*Activity:*
Each line from the one containing "Where should I" through the last line of the records is to be repeated exactly, with all pictures left out.

*Recorded data:*
##############################
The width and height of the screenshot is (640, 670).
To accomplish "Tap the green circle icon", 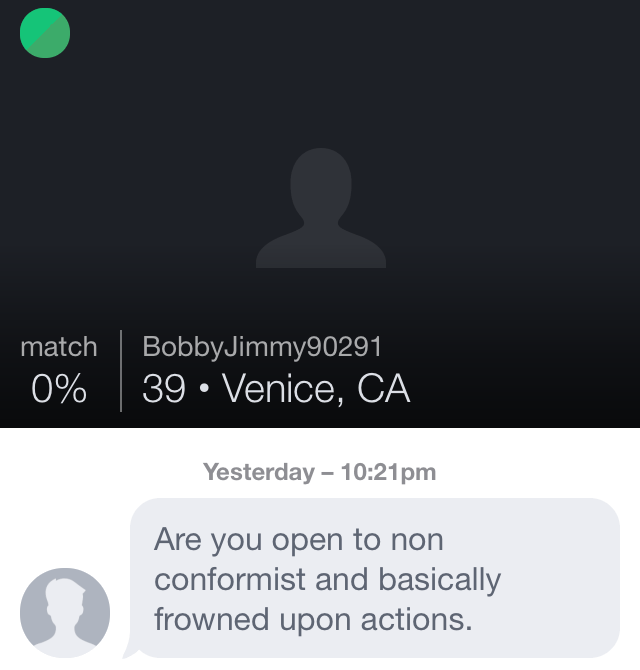I will point(45,33).
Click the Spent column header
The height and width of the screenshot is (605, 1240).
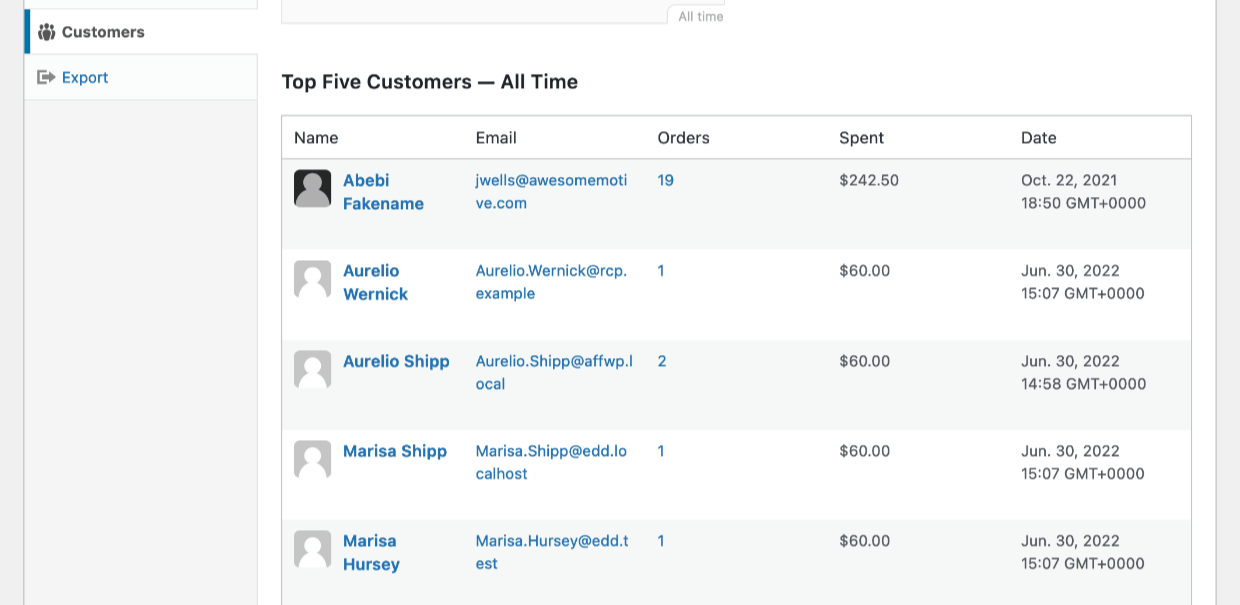(861, 137)
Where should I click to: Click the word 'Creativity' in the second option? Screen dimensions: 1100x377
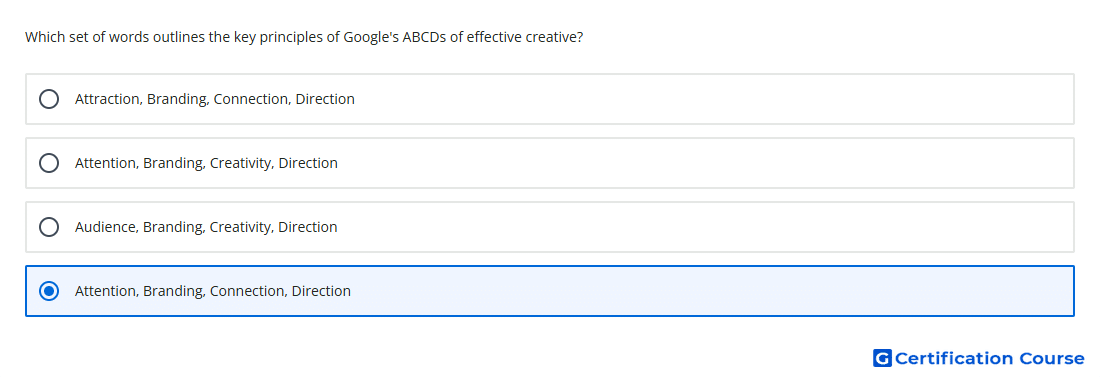pos(242,163)
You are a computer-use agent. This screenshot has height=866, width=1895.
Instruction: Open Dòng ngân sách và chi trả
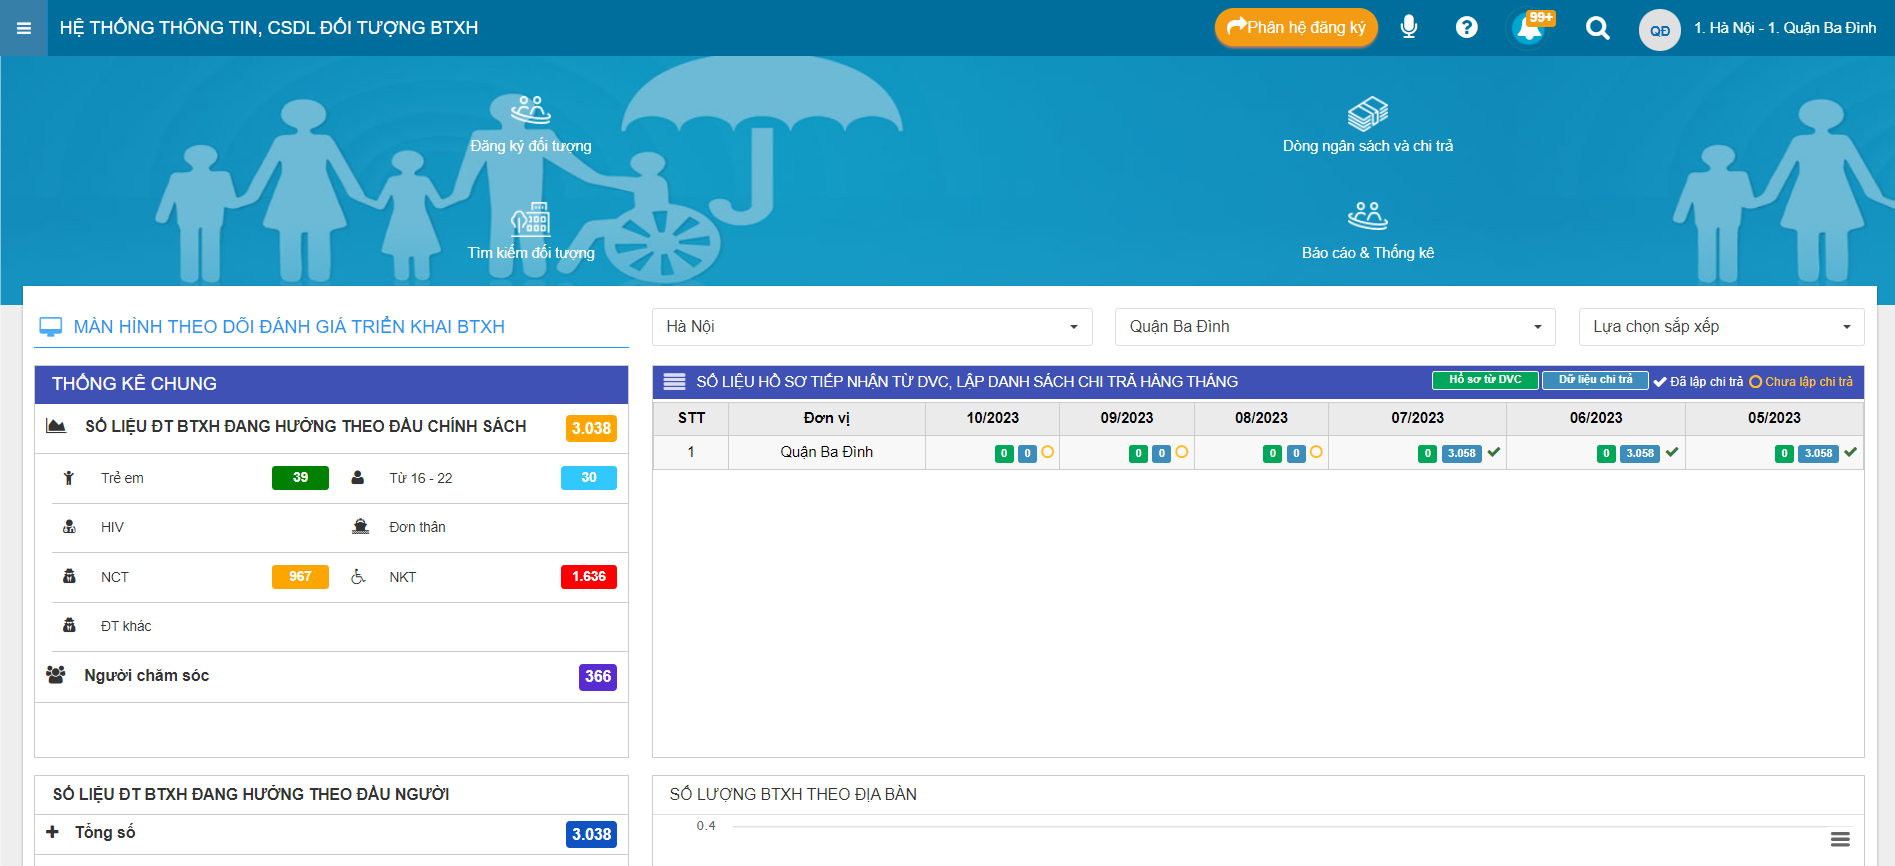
##############################
*Result:*
Where should I click to: Click the word 'Creativity' in the second option? Screen dimensions: 1100x377
pos(242,163)
You are a computer-use agent. This screenshot has height=866, width=1895.
Instruction: Open Dòng ngân sách và chi trả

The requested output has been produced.